Em 1984, foi criado o Concelho Permanente de Concertação Social que virá, em 1992, a dar lugar ao Conselho Económico e Social (CES), passando a estrutura inicial a integrá-lo como Comissão Permanente de Concertação Social. Desde a origem, este Órgão Institucional de Consulta e Concertação, carrega enviesamentos na composição e funcionamento, que propiciam a sua governamentalização, e colocam o movimento sindical em posição frágil. A publicação do CES, evocativa dos seus 30 anos, de autoria de Pedro Tadeu a convite do presidente Francisco Assis, permite uma boa identificação da atividade e influência que tem nas políticas do trabalho, emprego e proteção social.
Na segunda metade da década de 80, Cavaco Silva forçou a aprovação de um “pacote laboral” de retrocesso em várias matérias, mas deparou-se com uma forte resistência dos trabalhadores e com uma greve geral (em convergência CGTP-IN/ UGT) de grande efeito. Importante legislação favorável aos trabalhadores resistiu até à aplicação do Código de Trabalho, em 2003.
Na União Europeia, o Tratado de Amesterdão facilitou o caminho para políticas de emprego neoliberais. Posteriormente, a criação do euro e a forma ligeira como Portugal analisou os ganhos e perdas que iria provocar, consolidou o baixo perfil de especialização da nossa economia, com impactos negativos na qualidade do emprego.

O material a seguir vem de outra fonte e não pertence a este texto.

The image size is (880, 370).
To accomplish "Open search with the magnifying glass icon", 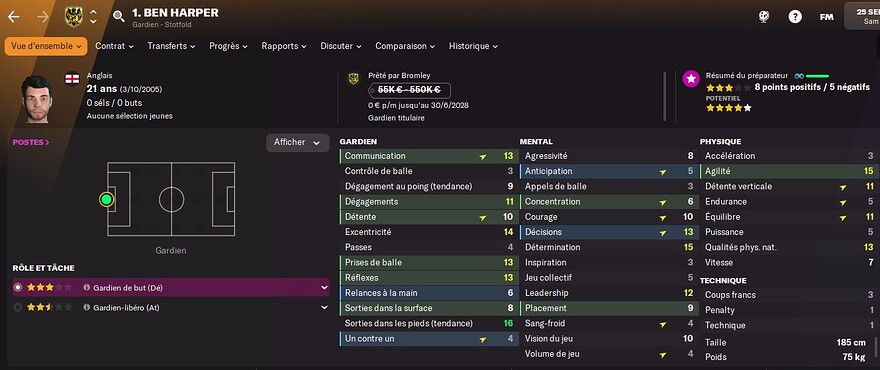I will coord(118,16).
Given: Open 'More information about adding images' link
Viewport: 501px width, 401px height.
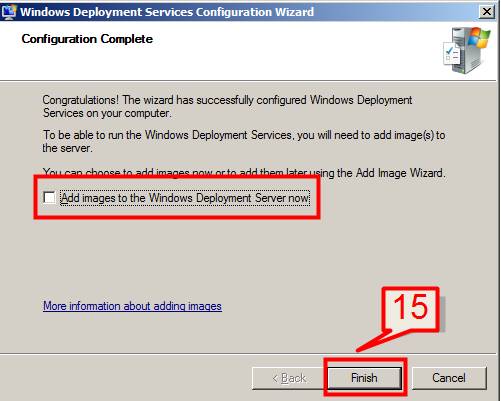Looking at the screenshot, I should coord(132,306).
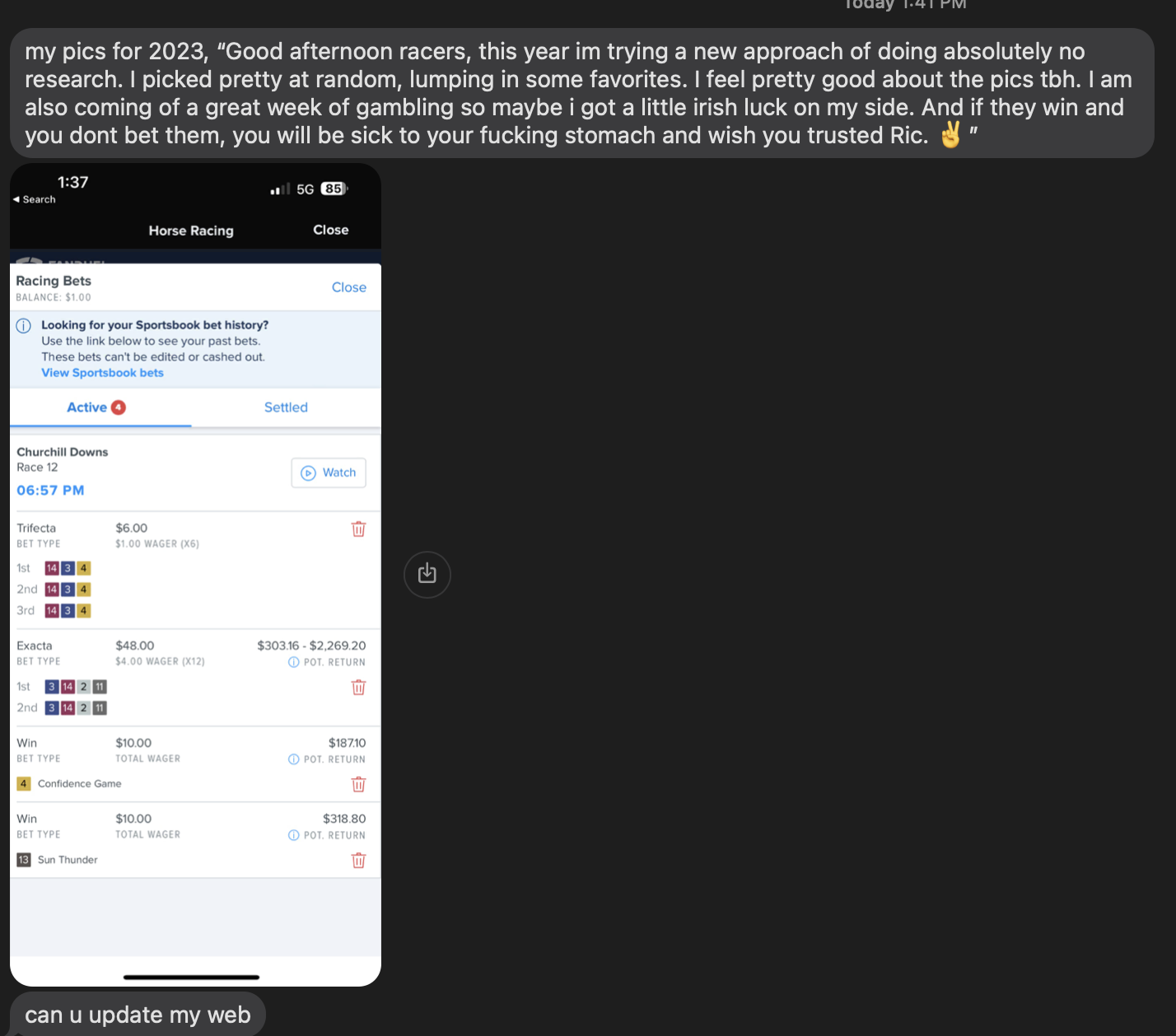Remove the Sun Thunder win bet
1176x1036 pixels.
[x=358, y=861]
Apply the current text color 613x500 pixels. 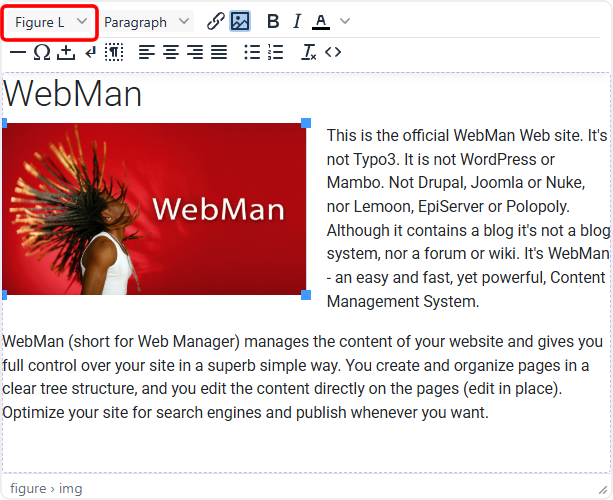[x=321, y=22]
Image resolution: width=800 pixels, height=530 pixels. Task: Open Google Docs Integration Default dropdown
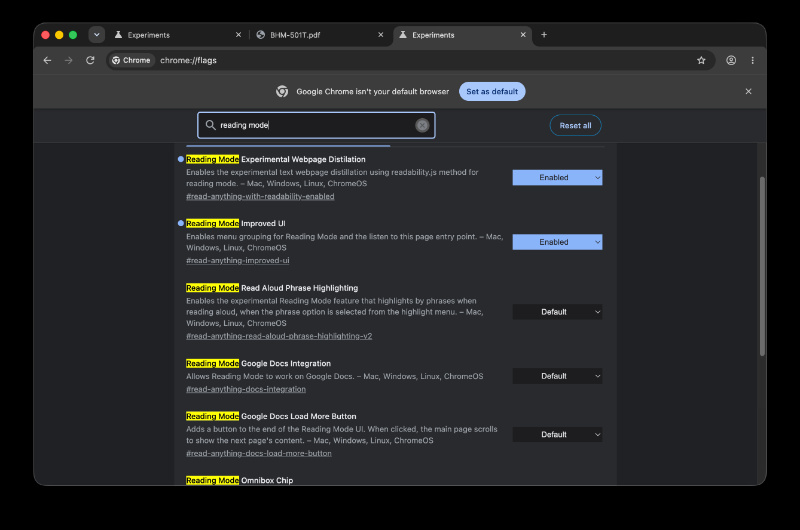coord(557,376)
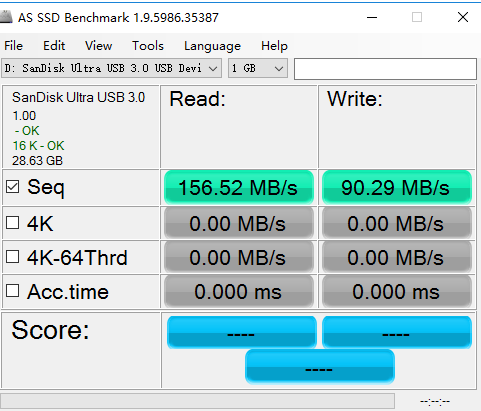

No final dos anos 80 e nos anos 90 houve relevantes alterações no trabalho, no emprego e na proteção social. Influência dos Planos de Desenvolvimento Regional, do estratégico combate ao trabalho infantil, da conquista do 14º mês para os reformados. A extraordinária luta pelas 40 horas de trabalho semanal, terminou vitoriosa no início de 1998.
Em 1995 o debate em torno do Livro Branco da Segurança Social foi decisivo para a defesa do sistema público, universal e solidário, e contribuiu para o estabelecimento (em 2001, com o governo do PS) de reformas que, no fundamental, tiveram o apoio de todo o movimento sindical. Todavia, em 2003, Durão Barroso e Bagão Félix impuseram uma alteração à Lei de Bases, com o objetivo de avançar para o “plafonamento”. Mas, não conseguiram concretizar tal objetivo.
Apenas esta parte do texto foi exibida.